O MTPAC criou um grupo de trabalho, formado por representantes da própria pasta e da Agência Nacional de Transportes Aquaviários (Antaq, o órgão regulador do setor), para a atualização da legislação do setor portuário. O objetivo é propor novos procedimentos e adequar os atualmente estabelecidos, para permitir o fomento das atividades portuárias no Brasil, incluindo a captação de investimentos estrangeiros.

“Depois da última Lei dos Portos (Lei nº12.815), houve uma concentração muito grande de poder em Brasília, no poder central. E isso tem dificultado a gestão dos portos delegados. Para comprar qualquer coisa, para tudo precisa de uma autorização de Brasília”, destacou o ministro dos Transportes, Portos e Aviação Civil, Maurício Quintella.

Segundo o titular da pasta, após debater medidas para impulsionar os investimentos no segmento, o Governo está iniciando uma discussão sobre como diminuir a burocracia nos processos e para “que as autoridades portuárias de portos delegados tenham mais autonomia para fazer compras, decidir investimentos”.
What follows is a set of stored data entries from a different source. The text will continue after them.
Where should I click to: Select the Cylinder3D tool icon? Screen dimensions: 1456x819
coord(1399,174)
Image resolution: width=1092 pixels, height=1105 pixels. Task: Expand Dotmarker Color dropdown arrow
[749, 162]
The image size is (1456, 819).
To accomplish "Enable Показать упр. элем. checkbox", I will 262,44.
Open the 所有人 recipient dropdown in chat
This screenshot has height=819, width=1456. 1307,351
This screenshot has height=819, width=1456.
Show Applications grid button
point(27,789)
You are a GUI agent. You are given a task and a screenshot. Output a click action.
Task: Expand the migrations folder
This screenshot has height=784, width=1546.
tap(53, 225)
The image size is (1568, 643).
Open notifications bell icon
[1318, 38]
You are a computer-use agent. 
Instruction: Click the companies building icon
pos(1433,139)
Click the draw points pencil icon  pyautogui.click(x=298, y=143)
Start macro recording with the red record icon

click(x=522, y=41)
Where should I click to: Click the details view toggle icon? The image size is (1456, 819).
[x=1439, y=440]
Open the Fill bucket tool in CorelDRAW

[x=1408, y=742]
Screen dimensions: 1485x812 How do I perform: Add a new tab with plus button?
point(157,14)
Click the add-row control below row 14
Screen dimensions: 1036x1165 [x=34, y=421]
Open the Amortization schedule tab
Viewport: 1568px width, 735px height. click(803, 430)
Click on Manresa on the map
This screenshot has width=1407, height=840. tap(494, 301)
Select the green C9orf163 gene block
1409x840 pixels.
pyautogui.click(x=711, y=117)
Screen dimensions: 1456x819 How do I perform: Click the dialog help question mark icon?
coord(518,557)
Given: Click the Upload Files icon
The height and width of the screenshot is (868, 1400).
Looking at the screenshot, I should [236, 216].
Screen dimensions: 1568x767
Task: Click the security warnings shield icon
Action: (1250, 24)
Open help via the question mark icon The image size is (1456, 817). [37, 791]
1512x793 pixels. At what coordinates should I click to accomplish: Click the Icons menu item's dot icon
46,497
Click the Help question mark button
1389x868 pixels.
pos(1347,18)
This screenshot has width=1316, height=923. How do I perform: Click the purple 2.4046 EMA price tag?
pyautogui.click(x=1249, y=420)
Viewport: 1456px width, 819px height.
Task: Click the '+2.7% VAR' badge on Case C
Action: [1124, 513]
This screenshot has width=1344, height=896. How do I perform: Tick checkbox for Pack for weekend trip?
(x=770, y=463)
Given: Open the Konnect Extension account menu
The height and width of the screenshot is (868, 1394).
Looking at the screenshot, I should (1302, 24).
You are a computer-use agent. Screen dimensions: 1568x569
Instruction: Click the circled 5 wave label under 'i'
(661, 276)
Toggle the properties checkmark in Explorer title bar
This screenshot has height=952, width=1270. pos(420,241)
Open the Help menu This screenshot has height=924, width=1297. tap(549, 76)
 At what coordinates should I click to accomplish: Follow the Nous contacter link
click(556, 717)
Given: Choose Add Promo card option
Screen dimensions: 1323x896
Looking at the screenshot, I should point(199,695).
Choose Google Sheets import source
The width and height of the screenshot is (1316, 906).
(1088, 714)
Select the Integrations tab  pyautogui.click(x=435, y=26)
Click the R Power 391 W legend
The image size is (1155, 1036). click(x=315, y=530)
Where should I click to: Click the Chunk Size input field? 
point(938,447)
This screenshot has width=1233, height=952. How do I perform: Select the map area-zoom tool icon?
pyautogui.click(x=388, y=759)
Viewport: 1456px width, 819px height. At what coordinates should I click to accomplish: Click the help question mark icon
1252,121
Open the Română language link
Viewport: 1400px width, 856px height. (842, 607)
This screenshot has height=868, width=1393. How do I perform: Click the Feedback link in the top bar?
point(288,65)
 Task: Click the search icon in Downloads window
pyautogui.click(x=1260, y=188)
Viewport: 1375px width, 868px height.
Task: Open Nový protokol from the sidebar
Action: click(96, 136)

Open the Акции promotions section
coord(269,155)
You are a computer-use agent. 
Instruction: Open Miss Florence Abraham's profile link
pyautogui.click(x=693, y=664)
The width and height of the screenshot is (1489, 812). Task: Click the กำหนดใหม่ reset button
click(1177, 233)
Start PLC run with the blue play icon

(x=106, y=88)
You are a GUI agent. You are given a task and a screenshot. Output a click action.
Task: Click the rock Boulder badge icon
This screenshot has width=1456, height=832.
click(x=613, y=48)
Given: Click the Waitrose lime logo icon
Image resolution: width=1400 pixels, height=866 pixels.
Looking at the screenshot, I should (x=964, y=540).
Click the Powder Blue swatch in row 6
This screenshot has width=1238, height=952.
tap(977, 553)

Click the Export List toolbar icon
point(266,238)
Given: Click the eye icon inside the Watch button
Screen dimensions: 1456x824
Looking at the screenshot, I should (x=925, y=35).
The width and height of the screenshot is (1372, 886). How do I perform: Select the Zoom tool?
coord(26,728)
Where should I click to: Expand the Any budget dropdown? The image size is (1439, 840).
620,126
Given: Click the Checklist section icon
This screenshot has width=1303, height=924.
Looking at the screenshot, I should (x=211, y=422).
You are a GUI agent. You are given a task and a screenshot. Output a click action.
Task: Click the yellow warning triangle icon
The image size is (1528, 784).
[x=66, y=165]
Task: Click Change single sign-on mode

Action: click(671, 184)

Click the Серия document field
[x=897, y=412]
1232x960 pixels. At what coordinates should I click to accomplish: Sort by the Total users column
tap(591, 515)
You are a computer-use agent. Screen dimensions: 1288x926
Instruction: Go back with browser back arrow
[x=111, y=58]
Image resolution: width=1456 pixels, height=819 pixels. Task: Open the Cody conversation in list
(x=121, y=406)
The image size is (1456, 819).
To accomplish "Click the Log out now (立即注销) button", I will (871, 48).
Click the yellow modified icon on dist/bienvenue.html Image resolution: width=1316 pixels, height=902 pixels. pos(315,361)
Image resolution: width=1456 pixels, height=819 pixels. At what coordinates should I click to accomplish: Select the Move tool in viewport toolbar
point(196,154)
Questionado se essas alterações legais vão permitir que as companhias docas voltem a ser responsáveis pelas licitações de terminais e áreas de seus complexos portuários (responsabilidade, hoje, que cabe à Antaq), o ministro tratou a questão como uma possibilidade. “Não sei. Pode ser que sim. Pode ser que saia da proposta e pode vir a ser discutido”.

Primeira etapa

De acordo com o ministro Maurício Quintella, o pacote com a primeira parte das mudanças no marco regulatório deve ser concluído no início deste mês, Entre as propostas elaboradas, está a ampliação dos prazos de concessão de terminais portuários por mais 10 anos. O plano é que as áreas possam ser exploradas pela iniciativa privada por 35 anos, prorrogáveis por igual período.

Hoje, os arrendamentos portuários têm uma vigência de 25 anos, podendo ser prorrogádos pelo mesmo período. A expectativa é de que, com a publicação do decreto com as alterações na lei, o período de exploração das áreas salte para 35 anos, mantendo as mesmas condições.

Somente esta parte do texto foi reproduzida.